* [Trecho do texto]:
#####

DOENÇA CRONICA E STATUS SOCIAL

 

          Diferentemente de outros problemas de saúde, os problemas crônicos parecem afetar com frequência semelhante os diversos grupos sociais, ainda que sua gravidade possa variar, sendo maior entre os socialmente excluídos, conforme observado por Trevena et al. (2001) ao comparar a prevalência de doenças crônicas entre moradores de rua e a população geral em Sidney, Austrália. Portanto, doenças crônicas não são exclusivas da parte rica da população.           
          Paradoxalmente ao pressuposto de que DI acometem mais aos pobres, e DCNT, aos ricos, pesquisas mostram que grupos étnicos e raciais menos privilegiados tem enorme participação na carga resultante de DCNT, desproporcional ao que representam na população brasileira. Um exemplo desse problema é a população indígena moderna.

#####

* [Dados brutos]:
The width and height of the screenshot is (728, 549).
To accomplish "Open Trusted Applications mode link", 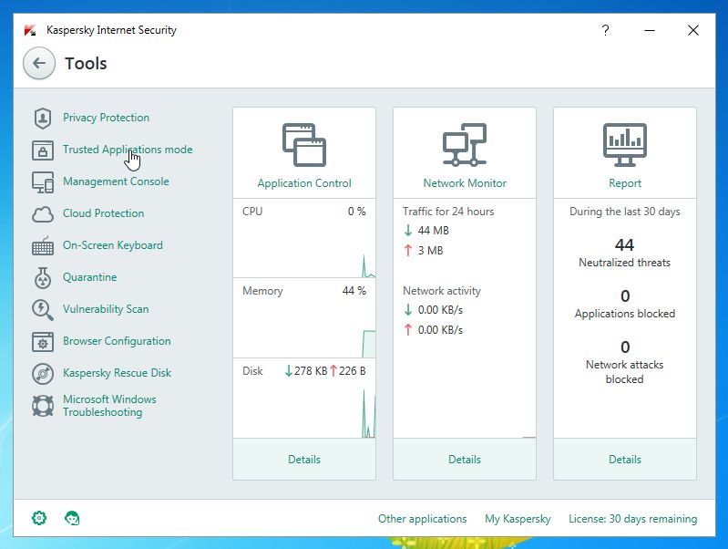I will point(128,150).
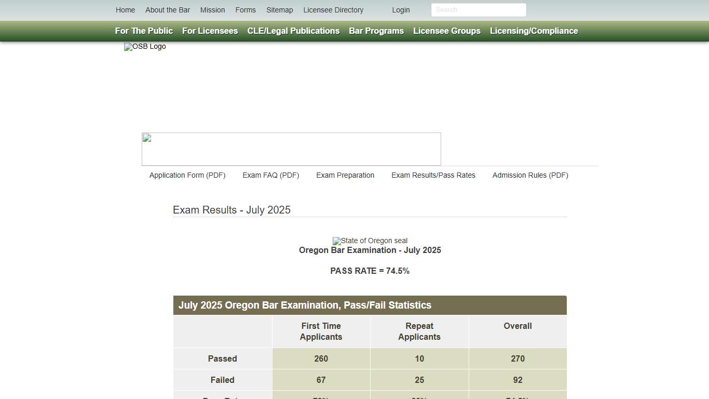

#####

* [Tarefas propostas]:
(a) Transcreva do texto sobre doença crônica e status social o trecho que vai de "DOENÇA CRONICA E" até "rica da população.".
(b) Dê continuidade ao texto sobre doença crônica e status social, começando logo após a última frase apresentada.

* [Respostas às tarefas]:
(a)
DOENÇA CRONICA E STATUS SOCIAL

 

          Diferentemente de outros problemas de saúde, os problemas crônicos parecem afetar com frequência semelhante os diversos grupos sociais, ainda que sua gravidade possa variar, sendo maior entre os socialmente excluídos, conforme observado por Trevena et al. (2001) ao comparar a prevalência de doenças crônicas entre moradores de rua e a população geral em Sidney, Austrália. Portanto, doenças crônicas não são exclusivas da parte rica da população.

(b)
  As populações indígenas brasileiras estão passando por mudanças intensas em sua relação com a terra, o trabalho e a urbanização, o que está afetando sua saúde de maneira sem precedentes. Como em outros países, em relação à alimentação, os povos indígenas vêm sofrendo uma rápida mudança, caracterizada por um ganho de peso generalizado, maior que a média nacional. Por exemplo, os Xavante localizados na região das Reservas Indígenas Sangradouro-Volta Redonda e Pimentel Barbosa tiveram uma prevalência de obesidade em 1998-99 de cerca de 25% nos homens e 41% nas mulheres. Acredita-se que a dieta cada vez mais ocidental e a redução da prática de atividades físicas por conta de mudanças macrossociais sejam as causas diretas desses níveis de obesidade. Consequentemente, obesidade, hipertensão e diabetes estão se tornando questões de saúde pública cada vez mais graves nessa população.



          Pode-se concluir que a incidência de doenças crônicas não está relacionada ao maior poder aquisitivo da população (status social), ou ao maior desenvolvimento de um país. Ao contrario do que se pensa, as DCNT tem atingido todas as classes sociais e todos os países com diferentes níveis de mortalidade. Esses níveis estão relacionados, na verdade, a cultura da região quanto aos hábitos alimentares e às praticas físicas, estilo de vida repassado pela globalização. Como também a falta de preparo de países em desenvolvimento para lidar com as doenças crônicas,  agravando a situação da população mais carente, que sofre mais com essa situação.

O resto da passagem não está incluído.